WRITTEN TASK 1: Reproduce a passage from the Gilda named entity recognition tutorial below. Begin at the words "for text, scored_match, start, end" and stop after "results = annotate(text, grounder=grounder)".
WRITTEN TASK 2: List the column headers of the results table in the Gilda named entity recognition tutorial below.

Named Entity Recognition with Gilda¶
Named entity recognition (NER) is the process of identifying spans of text that correspond to concepts. Often, named entity recognition is paired with named entity normalization (NEN) to identify ontology terms for the spans of text. In this tutorial, we show how to use Gilda to do named entity recognition.
Interactive NER¶
In order to introduce grounding, we refer to the web-based deployment of Gilda at http://grounding.indra.bio/ner. First, type the sentence or paragraph you want to ground into the "Text" field. In the following example, we use the sentence Calcium is released from the ER.
The results show two entities were identified - calcium and ER. Gilda implements a simple dictionary-based named entity algorithm that is incredibly fast, has the benefit that it does named entity normalization, and also can do disambiguation based on the whole given text.
Programmatic NER¶
Gilda can be installed with pip install gilda
and exposes a high-level interface similar to the web interface.
Calcium is released from the ER can be annotated in the same way as before:
from gilda.ner import annotate
text = "Calcium is released from the ER"
results = annotate(text)
rows = [
(
start,
end,
text,
scored_match.term.db + ":" + scored_match.term.id,
scored_match.term.entry_name
)
for text, scored_match, start, end in results
]
start | end | text | curie | name |
---|---|---|---|---|
0 | 7 | Calcium | CHEBI:29108 | calcium(2+) |
29 | 31 | ER | GO:0005783 | endoplasmic reticulum |
Custom Index¶
A custom index "grounder" object, which exposes all the previously demonstrated functionality, can be created using PyOBO with:
from gilda.ner import annotate
from pyobo.gilda_utils import get_grounder
grounder = get_grounder(["mesh", "cvx"])
text = "Calcium is released from the ER"
results = annotate(text, grounder=grounder)
A custom index can be created by instantiating gilda.Term
objects and instantiating
a gilda.Grounder
object.

DATASET SECTION:
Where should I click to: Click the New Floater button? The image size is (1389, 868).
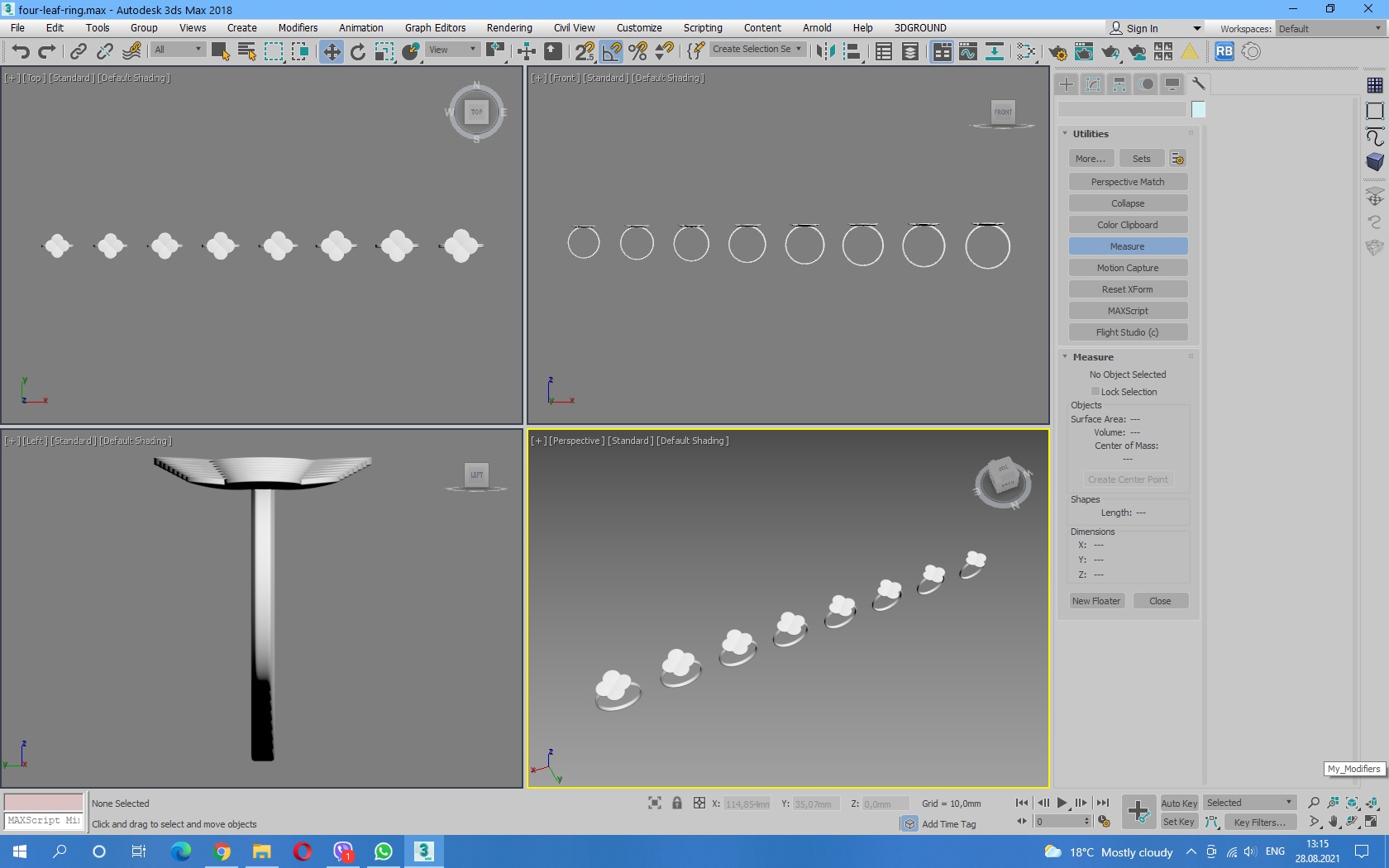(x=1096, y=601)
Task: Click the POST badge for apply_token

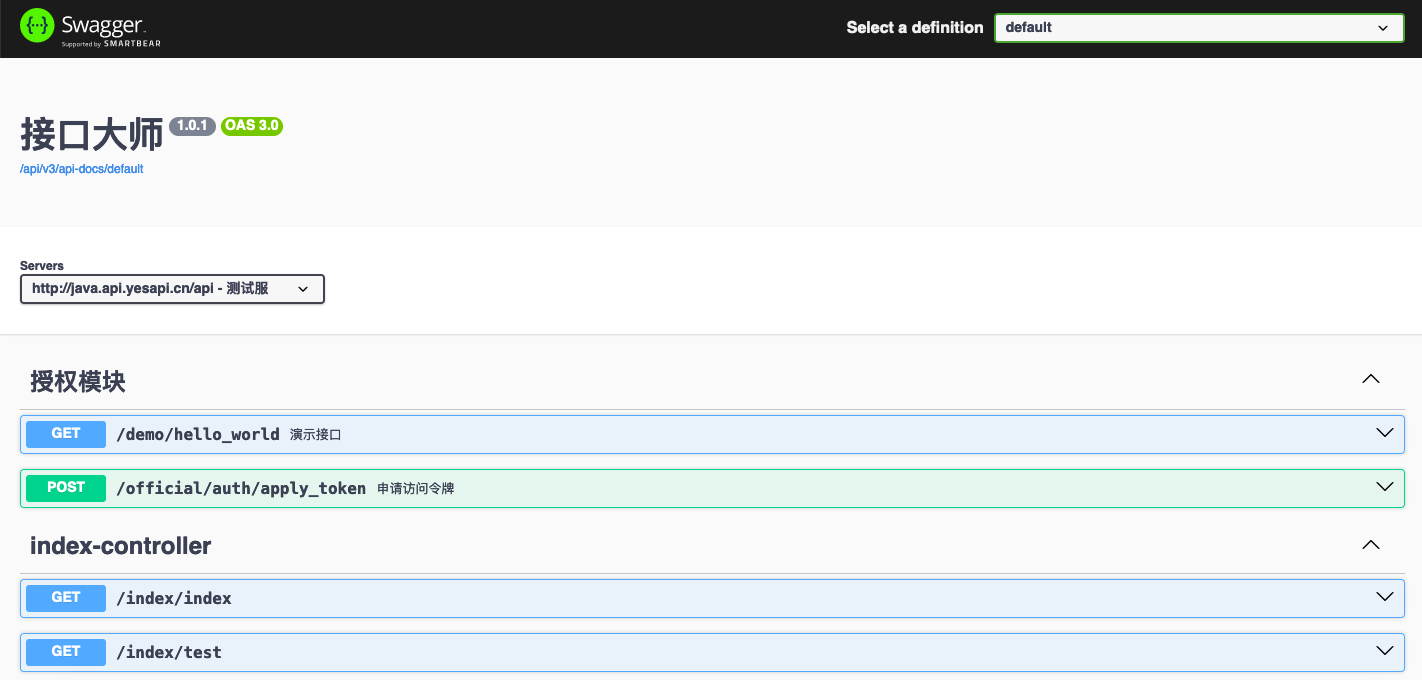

WORKED ANSWER 1:
for text, scored_match, start, end in results
]
start | end | text | curie | name |
---|---|---|---|---|
0 | 7 | Calcium | CHEBI:29108 | calcium(2+) |
29 | 31 | ER | GO:0005783 | endoplasmic reticulum |
Custom Index¶
A custom index "grounder" object, which exposes all the previously demonstrated functionality, can be created using PyOBO with:
from gilda.ner import annotate
from pyobo.gilda_utils import get_grounder
grounder = get_grounder(["mesh", "cvx"])
text = "Calcium is released from the ER"
results = annotate(text, grounder=grounder)

WORKED ANSWER 2:
start
end
text
curie
name